In particular, the $i$ -th row of the matrix

$TV_k^T = U_k \Sigma_k V_k^T = \begin{bmatrix} \sigma_1 u_1 & \sigma_2 u_2 & \cdots & \sigma_k u_k \end{bmatrix} V_k^T$

stores the approximation of $x_i^T$ computed by PCA. This matrix is nothing other than the optimal rank- $k$ approximation of $X$ .

Connection to pairwise distances

When the $x_i$ are centered (i.e., when $\sum_{i} x_i = 0$ ), PCA can be be equivalently phrased as the following problem:

$\min_{Q^TQ = 1} \sum_{i, j} \norm{x_i - x_j}^2 - \norm{QQ^T (x_i - x_j)}^2.$

Note that each term in the sum is nonnegative because projections do not increase distances. This problem is in turn equivalent to

$\min_{Q^TQ = 1} \sum_{i, j} \norm{x_i - x_j}^2 - \norm{Q^T (x_i - x_j)}^2.$

The term $\norm{Q^T(x_i - x_j)}^2$ can be interpreted as the squared distance between the embedded points $Q^Tx_i$ and $Q^Tx_j$ . In this sense, PCA learns a linear (orthogonal projection) embedding that tries to preserve squared pairwise distances.
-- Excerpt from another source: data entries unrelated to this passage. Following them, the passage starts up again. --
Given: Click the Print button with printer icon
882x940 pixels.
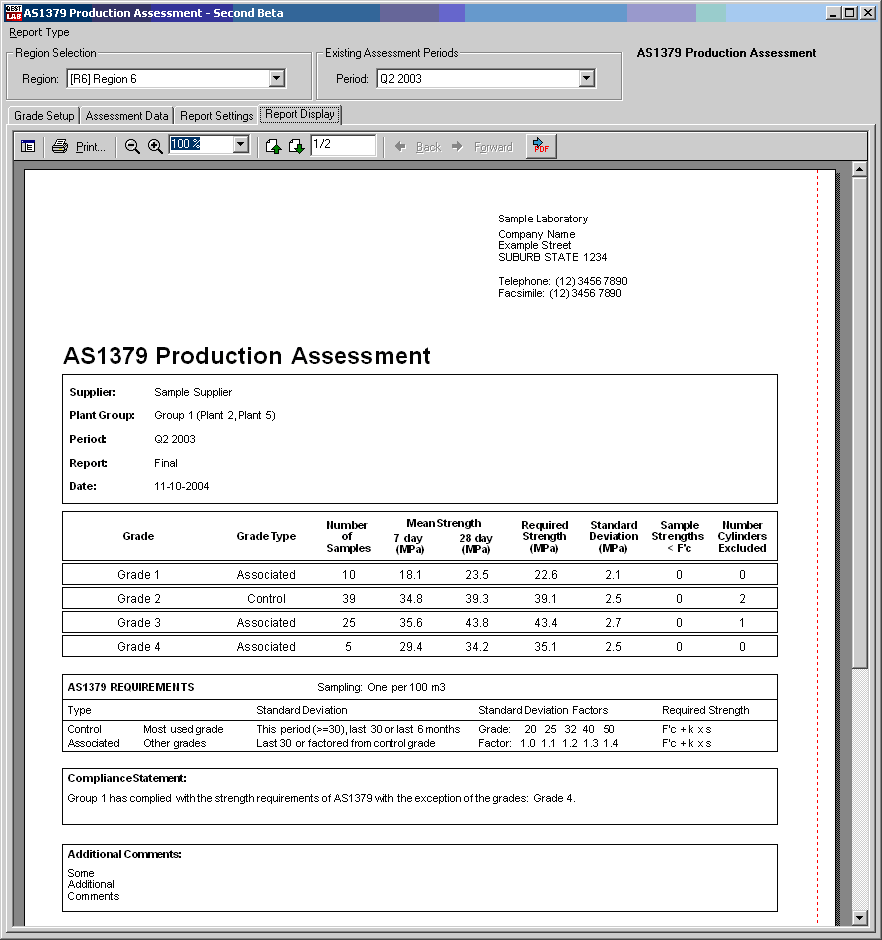Looking at the screenshot, I should point(79,147).
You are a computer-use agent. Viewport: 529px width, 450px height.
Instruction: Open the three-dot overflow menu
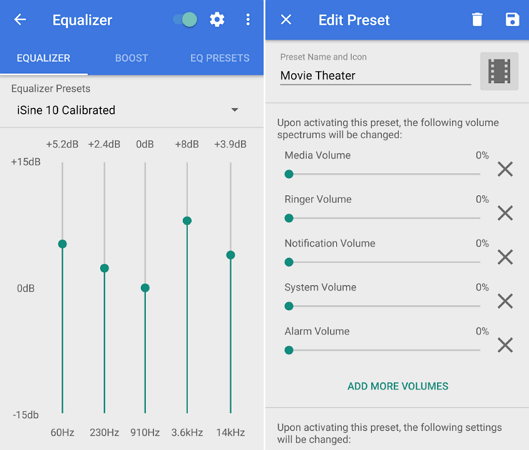(x=248, y=20)
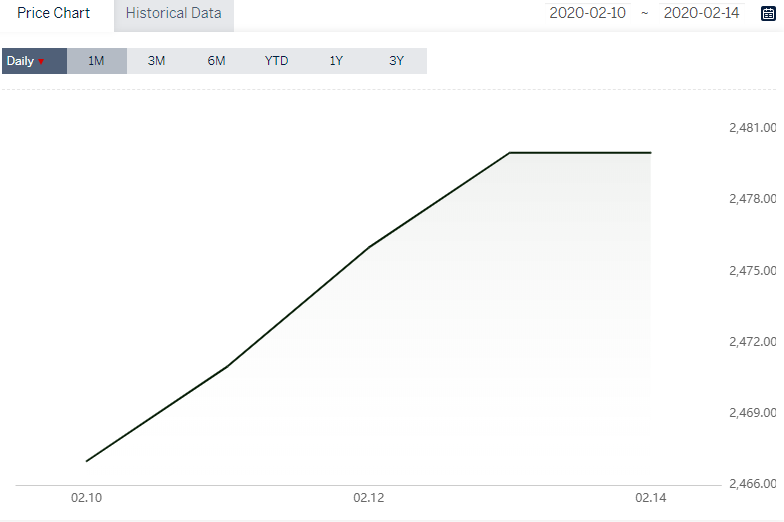Click the line vertex where the plateau begins

[510, 153]
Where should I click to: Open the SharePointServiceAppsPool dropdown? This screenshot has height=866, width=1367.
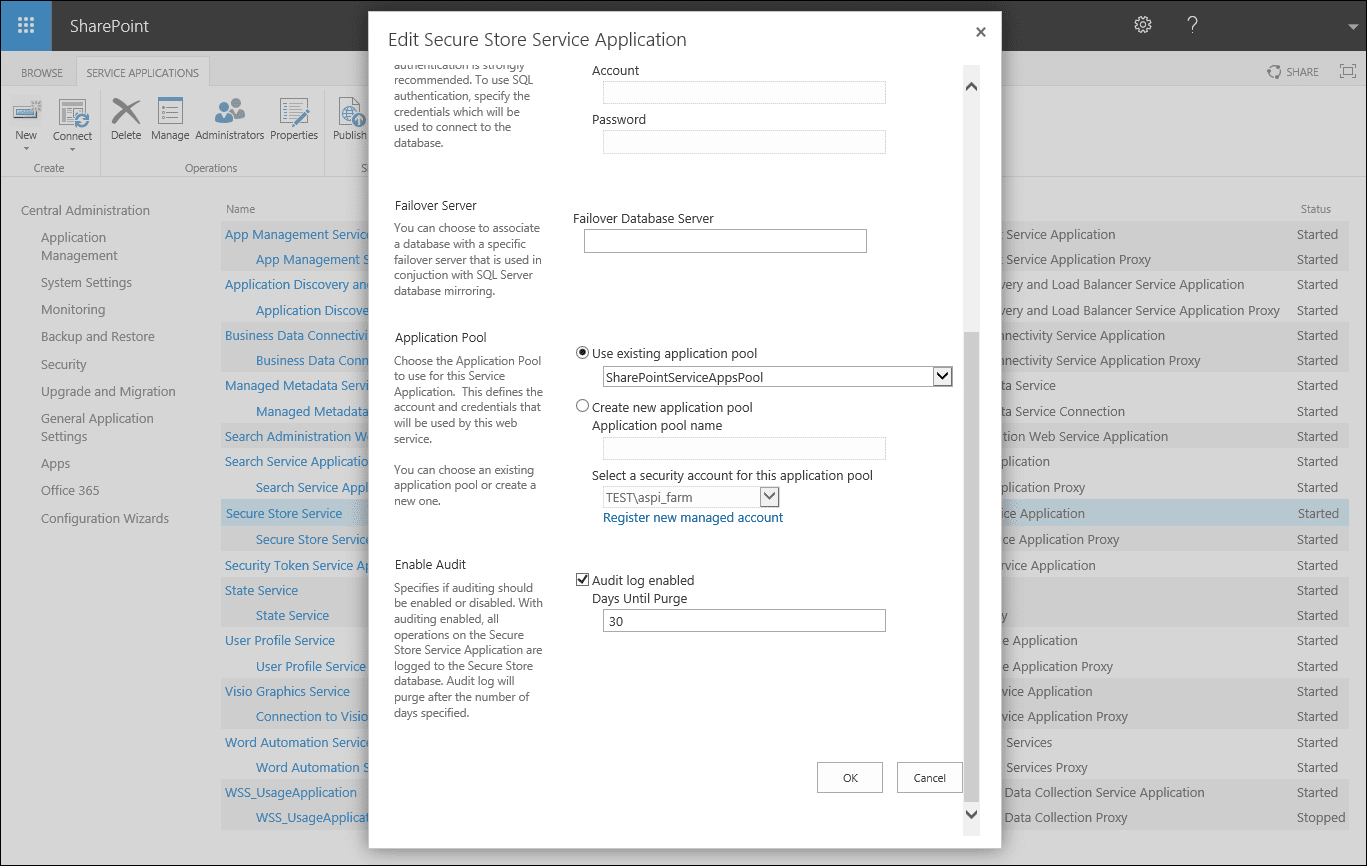click(941, 376)
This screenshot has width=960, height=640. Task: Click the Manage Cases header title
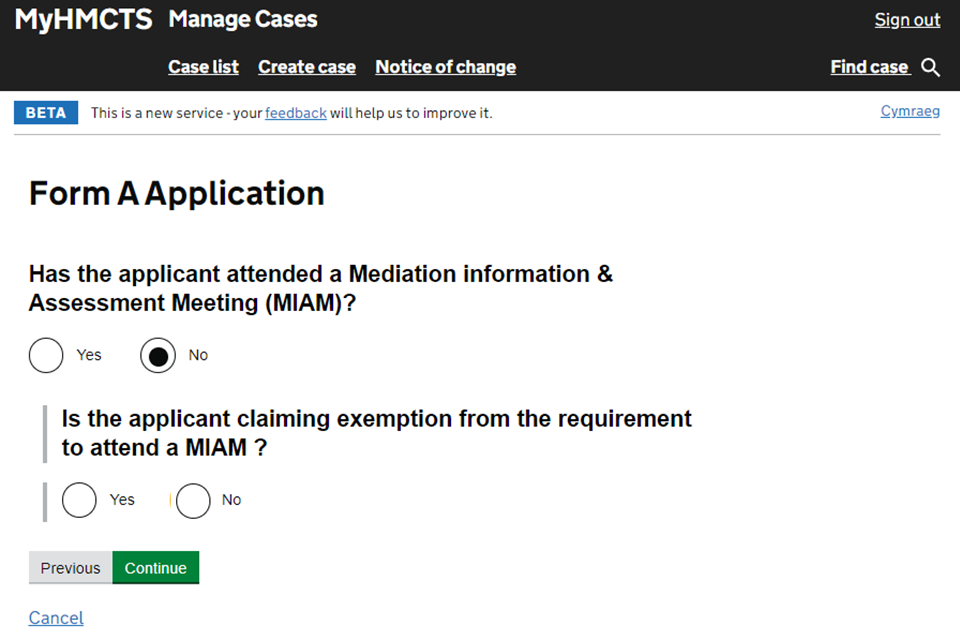243,19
To see why this is true, note that the objective can be rewritten as

$\min_{Q^TQ = 1} (2n - 1)\sum_{i} (\norm{x_i}^2 - \norm{Q^Tx_i}^2) - 2\left(\sum_i x_i\right)^T\left(\sum_i x_i\right) + 2\left(\sum_i x_i\right)^T QQ^T \left(\sum_i x_i\right).$

The last two terms vanish because the data is centered.

References

Tim Roughgarden and Gregory Valiant. CS168: The Modern Algorithmic Toolbox Lecture #7.
Cosma Shalizi. Advanced Data Analysis from an Elementary Point of View.